All seven sirtuins were detected in HCF. High levels of SIRT1 was observed in all three major layers (epithelium, stroma and endothelium) of normal human and rabbit corneas, and significantly decreased levels in wounded human and rabbit corneas. HCF exposed to TGFβ1 demonstrated decreased SIRT1 mRNA and protein expression in a time-dependent manner.
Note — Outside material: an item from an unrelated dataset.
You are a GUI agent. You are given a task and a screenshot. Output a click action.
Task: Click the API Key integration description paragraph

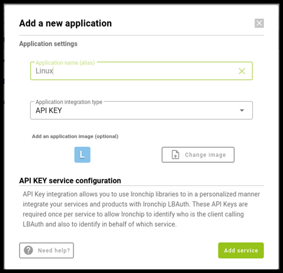[141, 209]
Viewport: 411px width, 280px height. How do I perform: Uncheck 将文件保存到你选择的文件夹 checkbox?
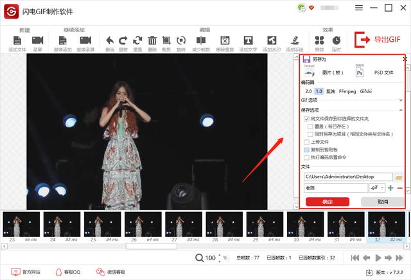[306, 119]
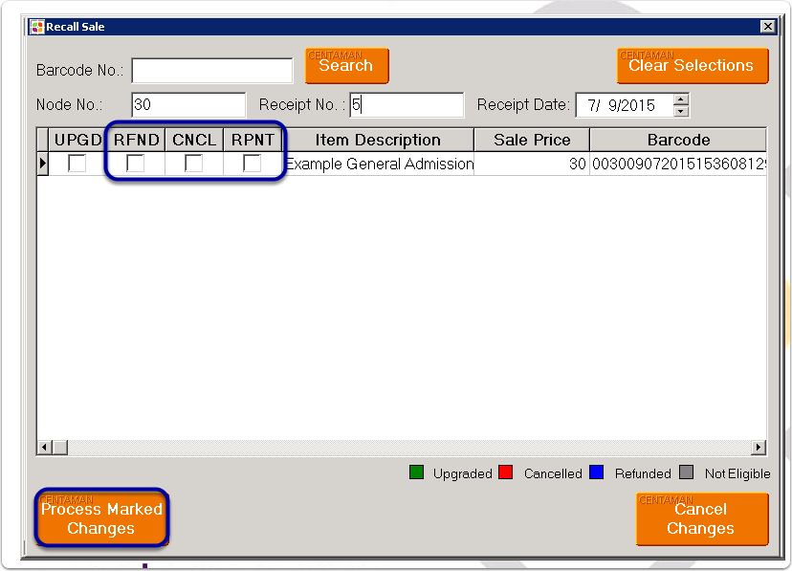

Gene transfer gain-of-function and loss-of-function experiments involving SIRT1 overexpression by nanoparticles or gene silencing by RNAi technology demonstrated SIRT1 role in the regulation of TGFβ1-mediated wound healing process (SIRT1 (p<0.01), αSMA (p<0.01), collagen I(p<0.01) and collagen IV (p<0.01)) in an in vitro model of corneal fibrosis.
SIRT1 modulates corneal wound healing and is a potential therapeutic target for developing gene therapy for treating corneal fibrosis in vivo. To the best of our knowledge, this is the first report showing the expression of SIRT1 in the cornea and its role in TGFβ1 driven fibrosis process in the cornea. More in vitro and in vivo studies are underway.
This is an abstract that was submitted for the 2017 ARVO Annual Meeting, held in Baltimore, MD, May 7-11, 2017.